CLAD was overall well tolerated with a favorable safety profile. WBCs and ALCs in our patients followed the kinetics known from RCTs, with lymphopenia peaking at month 3 and 15 [4, 11, 23]. Incidence of grade III lymphopenia was lower than what reported in clinical trials (11.4% vs 25.0%) and no grade IV lymphopenia cases were recorded, in line with previous findings [14]. Lymphocyte counts mostly recovered before the second-year dose and only 2 subjects needed to postpone retreatment due to persistent lymphopenia. Lower baseline WBCs and ALCs were found for switchers from fingolimod and dimethyl fumarate. At month 3 switchers from fingolimod still presented a reduced ALC compared to all other patients, with no other differences during the subsequent follow-up. The risk of developing grade III/IV lymphopenia was higher in patients with lower ALCs at baseline, consistently with previous studies [9, 24, 25].
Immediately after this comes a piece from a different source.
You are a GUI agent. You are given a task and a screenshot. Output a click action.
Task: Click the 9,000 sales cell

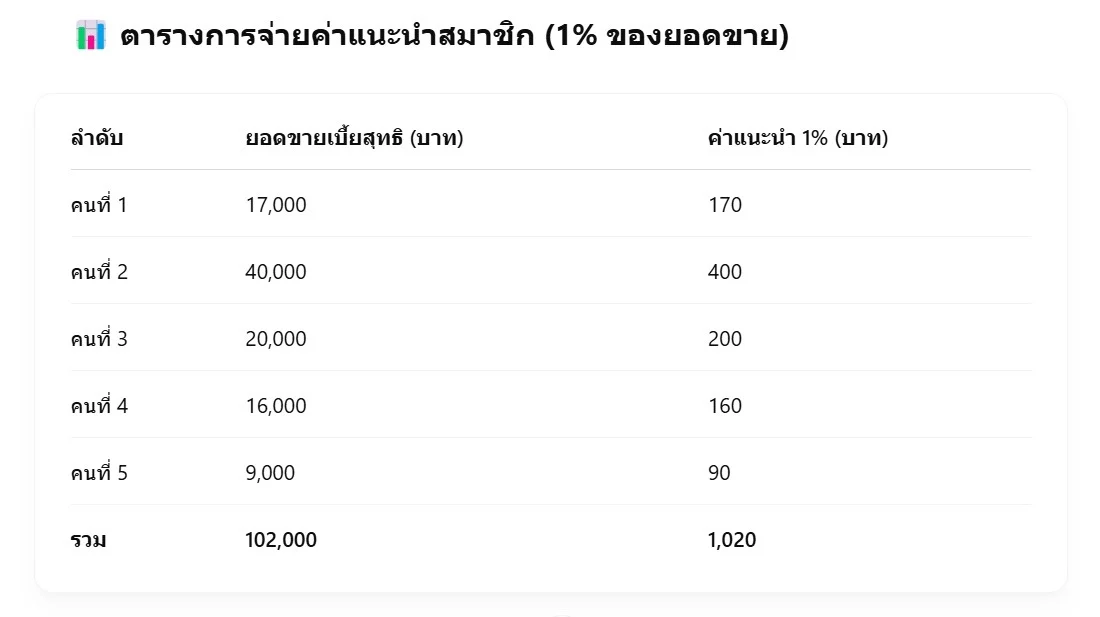click(x=270, y=473)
We observed no discontinuations due to safety alerts and CLAD was stopped only for efficacy reasons. Infections were the most frequent side effect, none was serious. Grade III lymphopenia did not predict the risk of infections over time. Previous reports highlighted how CLAD was associated with reactivation of herpes zoster [4, 11, 26], but we observed only self-limiting herpes simplex cases and no zoster reactivations.

COVID-19 cases in our population were all mild and self-limiting, in line with previous evidence [27, 28].
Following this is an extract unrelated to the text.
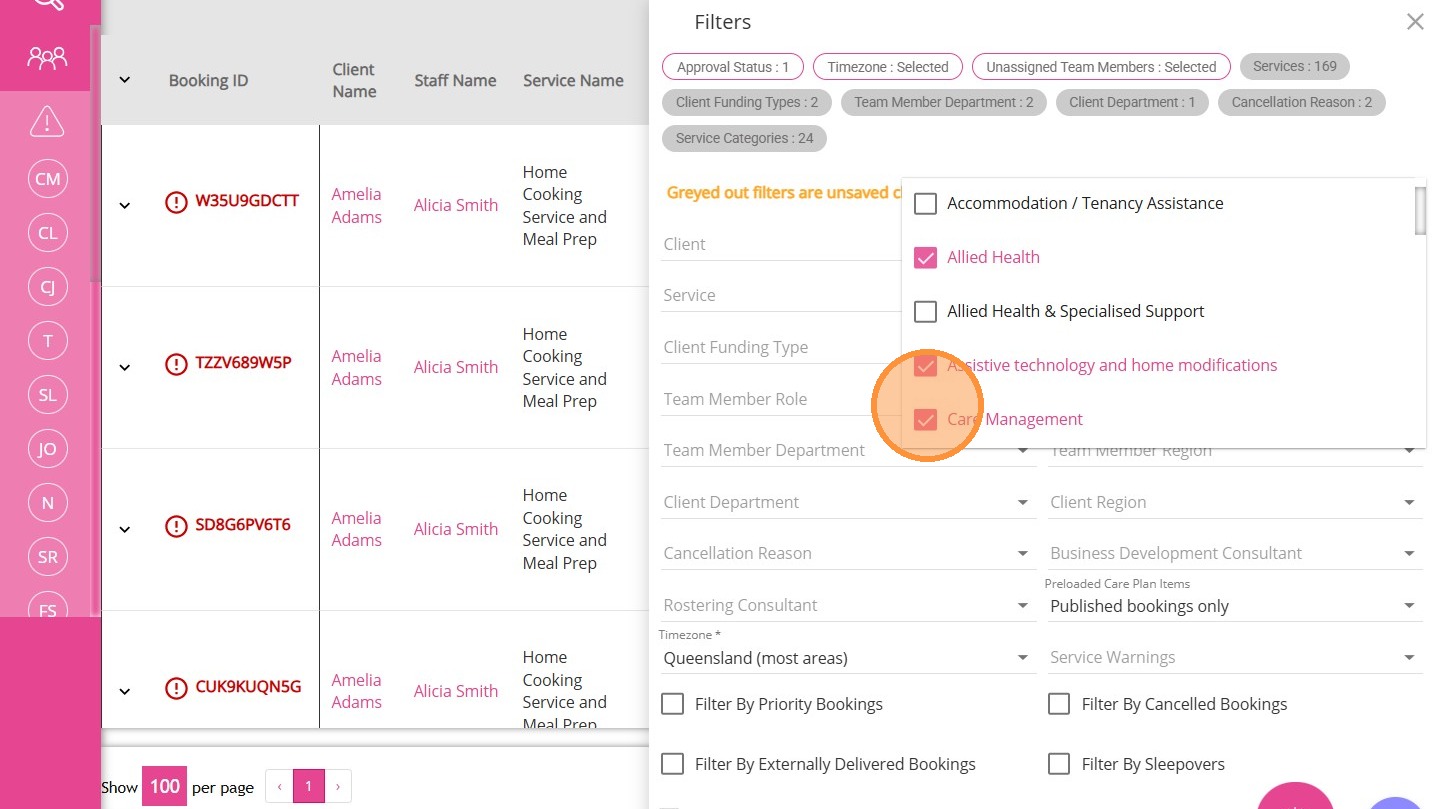Tick Filter By Sleepovers checkbox

[x=1059, y=765]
Headache was reported by approximately one third of patients. This is in line with data from CLARITY trial and with previously published reports [4, 23]. No new safety alerts and no AEs of special interest were observed in our cohort, as already emerged from a long-term post-authorization safety study comparing patients initiating CLAD (N = 606) and fingolimod (N = 475) [29].

Our work is not free from limitations. First, this study is observational, therefore data derive from a non-controlled real-world setting and enrolled subjects were not selected in advanced according to established inclusion/exclusion criteria. However, a study-specific spreadsheet for data collection was set up before study initiation to collect a minimal common set of fundamental information for all subjects. Moreover, a longer follow-up and a larger cohort are needed to confirm our findings on long-term outcomes, even though the monocentric design of this study increases the reliability of collected data.

Overall, our real-world study corroborates previous data on effectiveness and safety profile of CLAD, identifying early predictors of response. Our findings support to notion that CLAD is more effective when placed early in the treatment algorithm of patients with RMS.